By Duncan Mackay in London
British Sports Internet Writer of the Year

May 11 - Gordon Brown's decision tonight to resign as Britain's Prime Minister to be replaced by David Cameron has also brought to an end Tessa Jowell's eight-year leadership of London 2012's Olympics and Paralympics project.

Jowell had overseen the project since the bid was launched in 2002.

Indeed, it is unlikely that the bid would even have got off the drawing board if it had not been for Jowell in her then role as the Secretary of State at the Department for Culture, Media and Sport.

She fought fiercely against skepticism in the Cabinet - led by Brown, who was then Chancellor of the Exchequer - that Britain could afford a bid at a time when they had just launched an invasion of Iraq.

Jowell, a close friend of Tony Blair's, was demoted by Brown when he took over as Prime Minister in June 2007 but she retained her role as Olympics Minister.

Brown brought her back into the Cabinet in the 2009 reshuffle when he appointed her as the Minister for the Cabinet Office, a role she combined with her Olympics portfolio.

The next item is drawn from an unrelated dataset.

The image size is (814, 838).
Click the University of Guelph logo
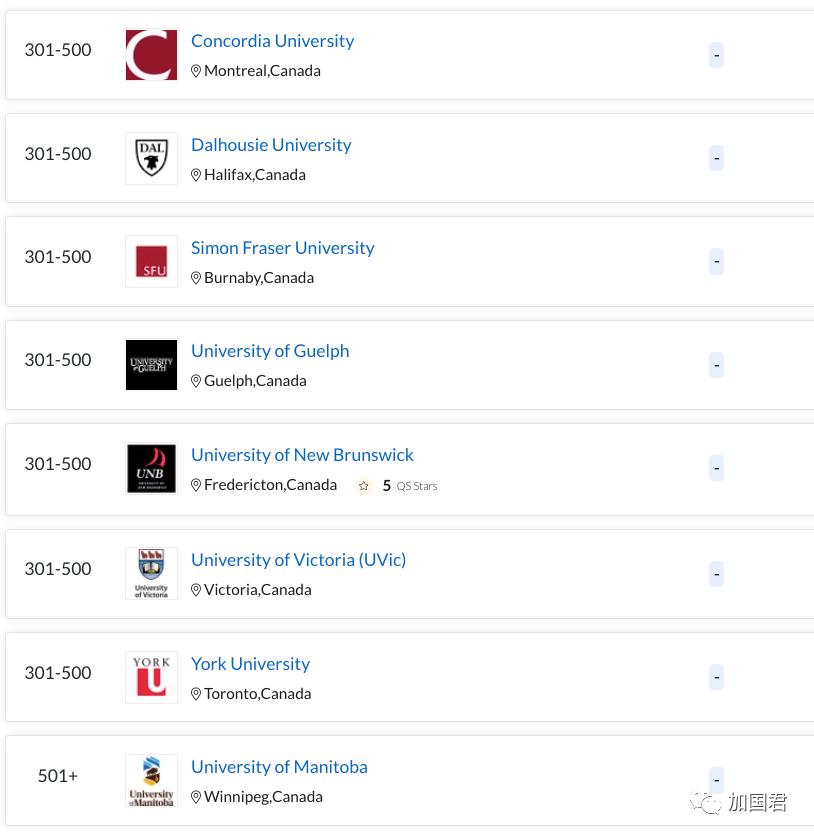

Cameron is expected to appoint Hugh Robertson, the MP for Faversham and Mid Kent, who has been the Shadow Sports and Olympics Minister, as Jowell's replacement.

Brown resigned after it became clear that the Conservatives had agreed a deal with the Liberal Democrats to form a coalition Government.

Jowell, 62, has previously been linked with roles at the Olympic Delivery Authority and LOCOG if Labour lost power.

But any position she is given would need to be strictly non-political.

Sebastian Coe, the chairman of London 2012, had promised that preparations for the Games would not be affected by the General Election.

He claimed that strong cross-party support for the Olympics and Paralympics would ensure that it would not get dragged into the political arena.